───── AUSZUG ZUM LESEN
WM-GlotzblogNur der Hüppi heisst hier Salzgeber
Das Winterturnier von Katar hält heimelige TV-Momente bereit. Ein Streifzug durch die ersten WM-Wochen auf SRF.
Die Schweiz steigt ins Turnier, und die Schweiz sitzt am Bildschirm. Heimelige TV-Momente hält die Winter-WM in Katar für das Land bereit, und es hat an diesem Donnerstagmittag vor dem ersten Spiel gegen Kamerun ein bisschen etwas von den Ski-Klassikern im Januar: dieses hemmungslose Fernsehen zur Mittagszeit, das garstige Wetter, die freudige Erwartung in überzeichneter sportlicher Euphorie.
Der Hüppi heisst hier Salzgeber, der Russi Huggel, und das Signal kommt nicht vom Lauberhorn, sondern vom Golf. Aber sonst: Hopp Schwiiz, wir sind mittendrin.
──────────
───── BEREITGESTELLTE DATEN
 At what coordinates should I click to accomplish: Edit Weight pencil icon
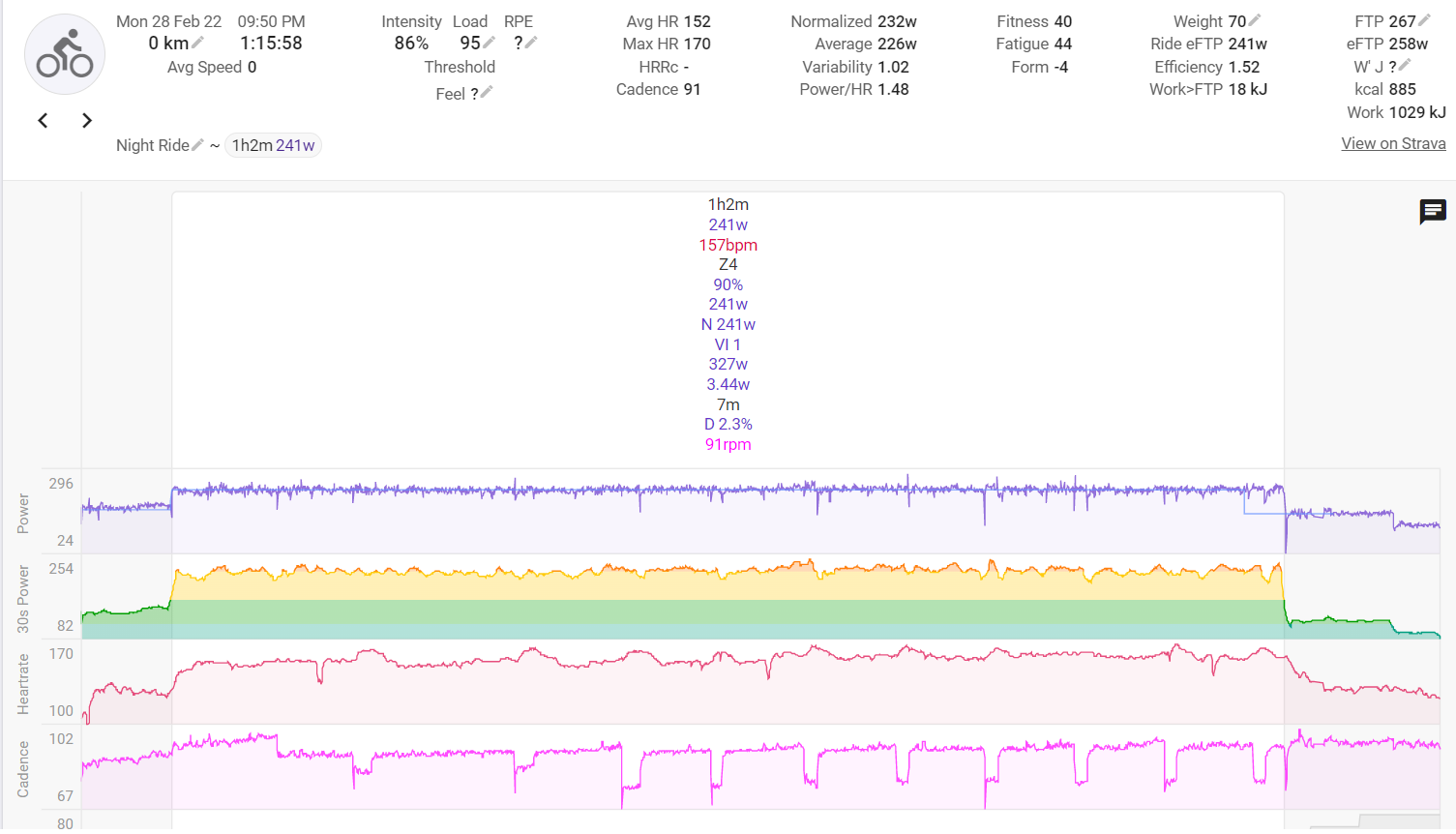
──────────
Schreiben Sie aus dem WM-Fernsehblog den Abschnitt von „WM-GlotzblogNur der Hüppi“ bis einschließlich „WM-Wochen auf SRF.“ wortgetreu ab.

**ERLEDIGTE AUFGABE**
WM-GlotzblogNur der Hüppi heisst hier Salzgeber
Das Winterturnier von Katar hält heimelige TV-Momente bereit. Ein Streifzug durch die ersten WM-Wochen auf SRF.